* _RECORDS PROVIDED_:
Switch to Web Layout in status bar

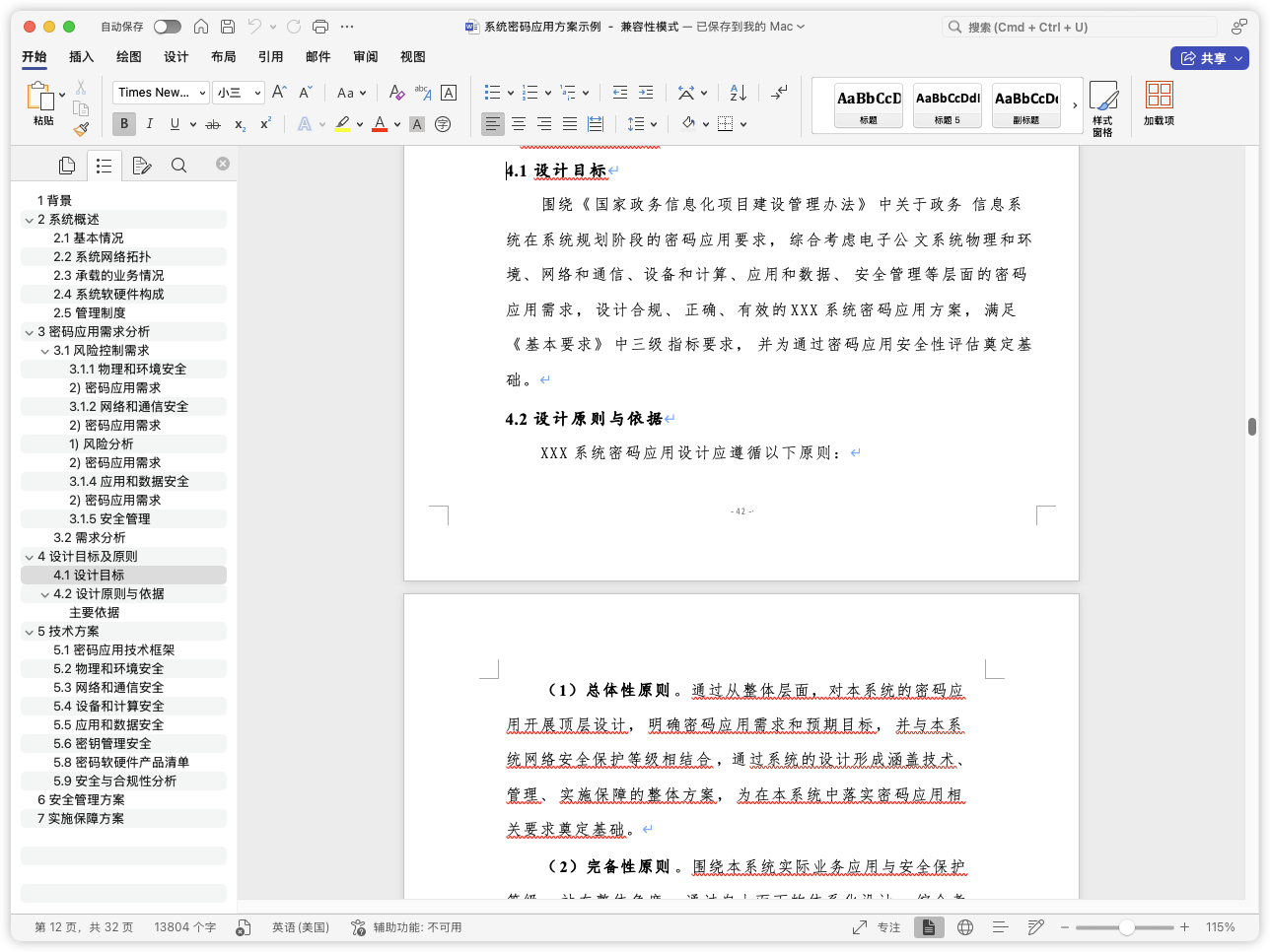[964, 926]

==

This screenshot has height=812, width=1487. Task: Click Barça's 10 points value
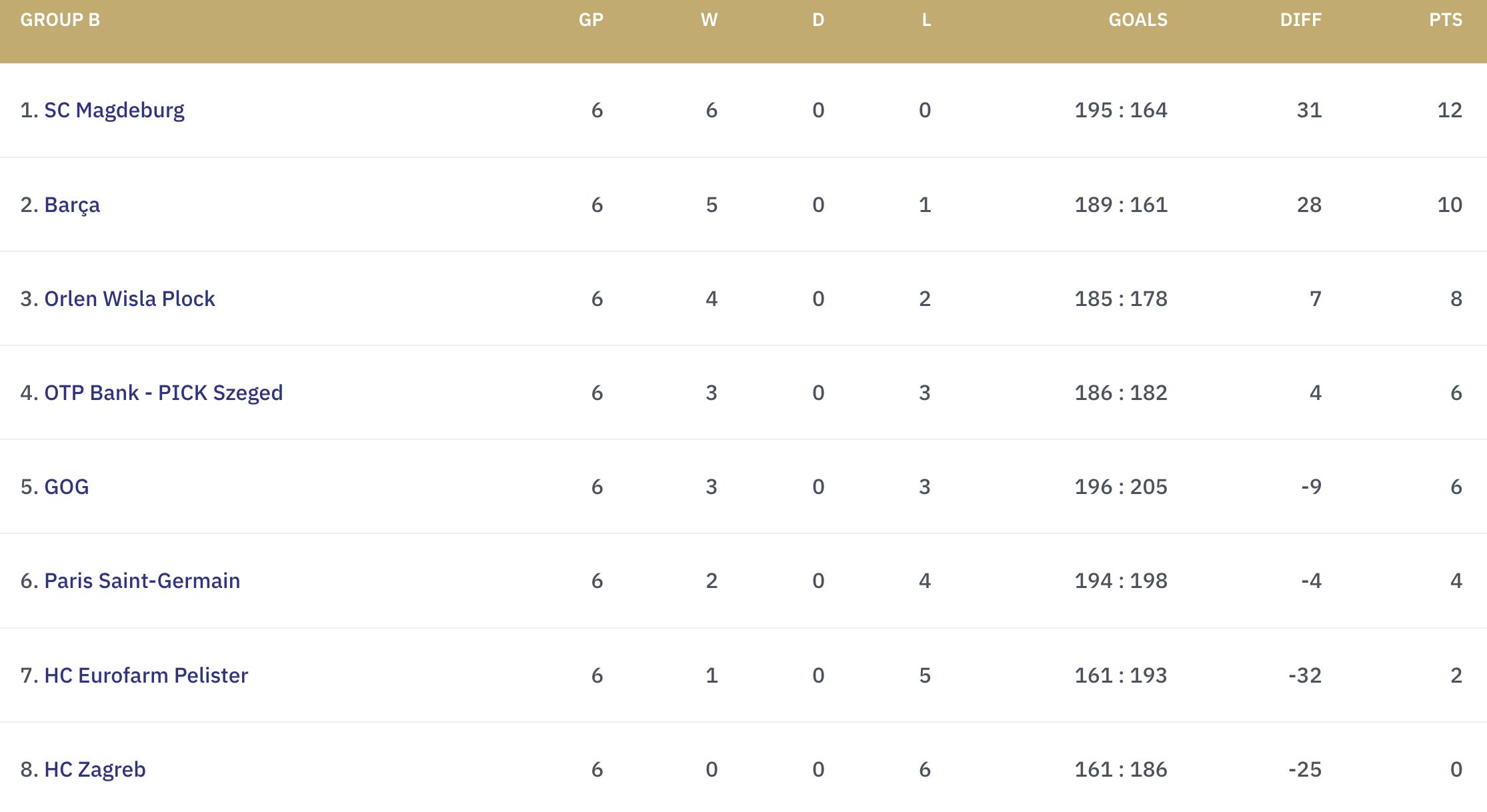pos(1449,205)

---

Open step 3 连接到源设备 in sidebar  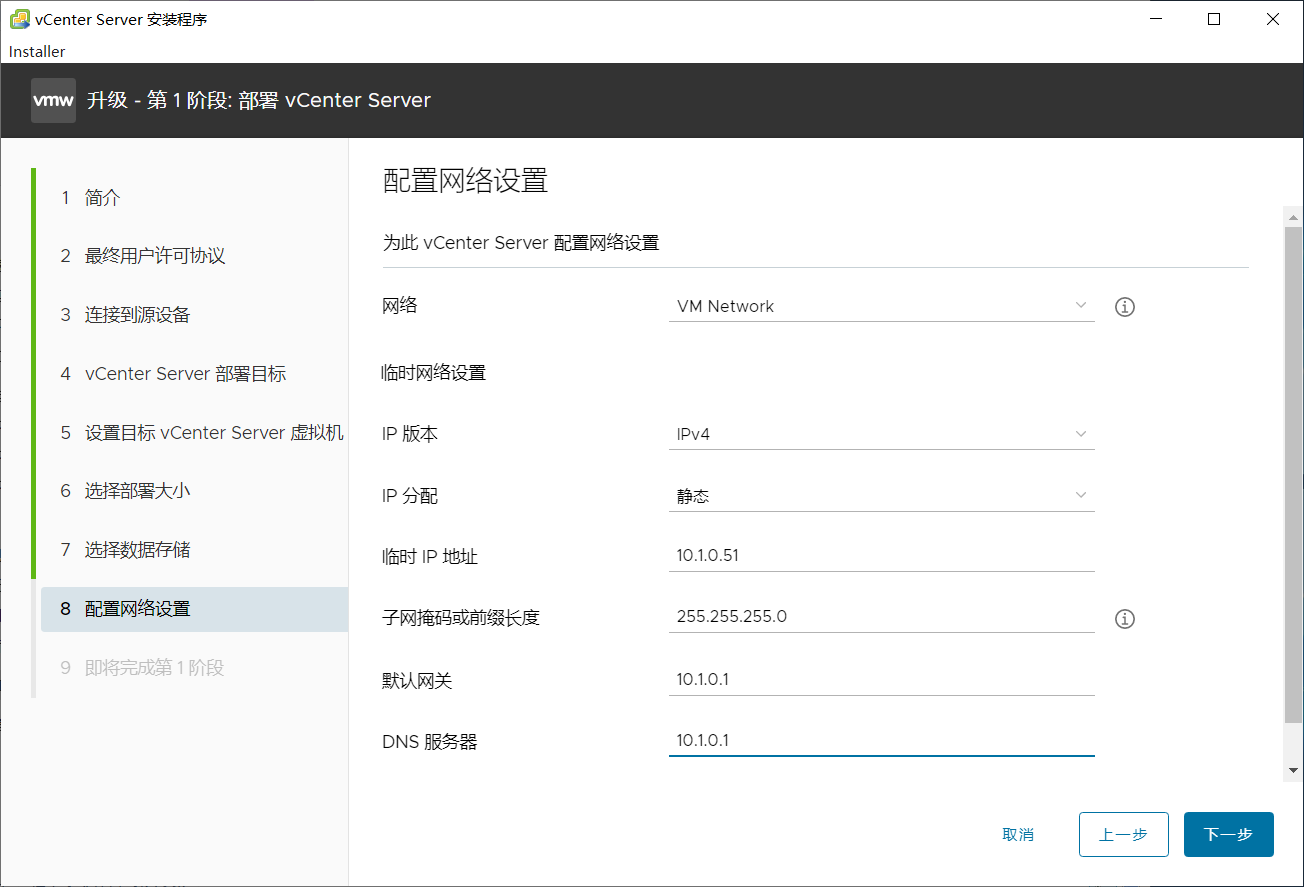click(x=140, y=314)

* _TASK DETAILS_: Reproduce the stretch from the line containing "This screenshot has" through the line containing "pos(1449,205)", substituting "number" for "value" and keeping everything else the same. Omit the pictures from your answer.

* _FULL ANSWER_:
This screenshot has height=812, width=1487. Task: Click Barça's 10 points number
pos(1449,205)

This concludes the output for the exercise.